It was drizzling, and the sky was that uniquely bleak color that on a paint chip might be called "
We were both out for a solitary walk.
"What are you up to?" I asked.
She tilted her umbrella and glanced skyward.
"I'm trying to name the trees," she said.
The trees along the sidewalk, next to a park, were bare, their bark dark with rain. I'd passed these trees thousands of times without bothering to wonder until this moment what they were called, and I certainly didn't know.
My friend went on about how she has made a project out of trying to learn the names of trees, though she conceded she hadn't made great progress.
The one tree she can confidently name, she said, is a maple. She likes to draw, and she draws maples in every season. She has absorbed all the details of how maple limbs look when the leaves have vanished and how the buds are shaped when the leaves are ready to return.
"What are these trees?" I asked.
She noticed that the drizzle had stopped, and she closed her umbrella.
She grimaced. She wasn't sure. But we didn't need to be standing here talking about the names of trees, she said, apologetically, did we?
I assured her that we did.
It was a work day. Another day when the world was brimming with news of the terrible things people do to each other. Another day in the countdown of the busy holidays.
What better day to stand in the open air and calmly discuss trees?
She mentioned that the night before she'd been reading about the newish video-sharing service called Vine. This sounded like a digression, but I soon realized it wasn't.
The popular Vine app lets users make six-second videos. Stuff like a guy blowing smoke rings after sucking on a hookah. Adorable pet tricks. Toilet paper pranks.
By Vine standards, the average YouTube video is as plodding and passe as the nightly network news.
After a brief discourse on Vine, she worked her way back to trees.
Would people addicted to six-second videos, she wondered, ever have the patience to notice the trees, to learn their names?
As someone who's not yet addicted to six-second videos but who nevertheless can't name most trees, I can't be too hard on Vine addicts or on people who can't name trees, but I know what she meant.
The older I get, the more I realize how many details of the natural world I've ignored in my rush to get from here to there, and how thrilling the details are when I do see them.
What are the names of the trees?
Is it possible to notice the instant that the drizzle stops?

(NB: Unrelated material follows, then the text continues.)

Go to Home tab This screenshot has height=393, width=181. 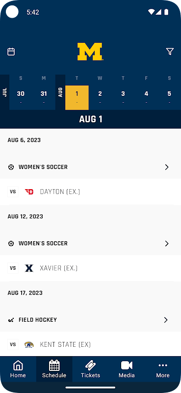(18, 369)
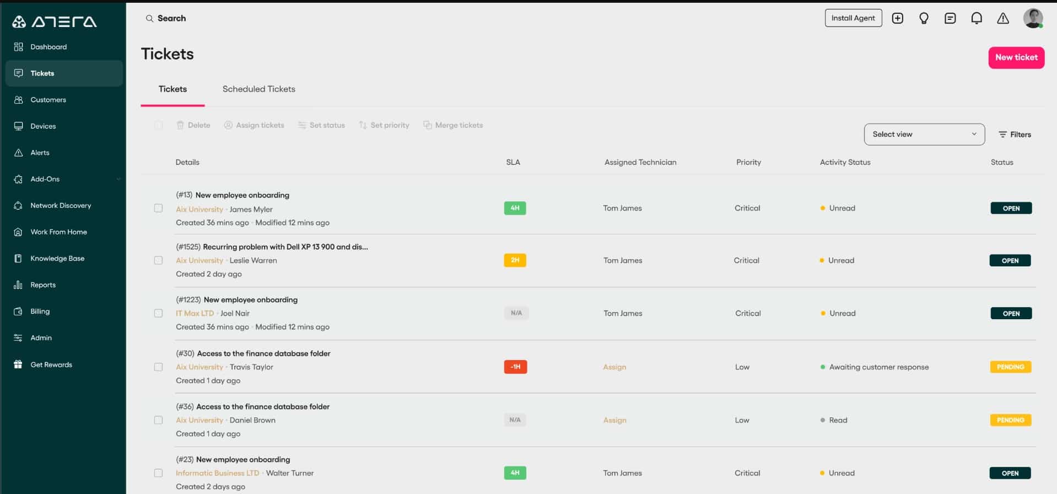Open the chat message icon in header
The image size is (1057, 494).
[x=950, y=18]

What exactly is the color of the sky?
Who has time for such questions in the rush of daily life?
For many people, life speeds up even more during the holidays. So much to do. The shopping, the wrapping, the getting, the spending, the partying, the parking. All of that on top of the ordinary to'ing and fro'ing and staying alive.
My friend had a holiday party to get to, and after a couple more minutes on the topic of trees, we agreed it was time to move along.
Before we did, she looked at the sky, the kind of December sky that never seems to wake up.
She said she loved this time of year because the days got darker and darker, moving toward the solstice, which meant we'd soon be moving back into the light.
Then she said, again, that there must be more important things to talk about.
No, I assured her, again. There really weren't.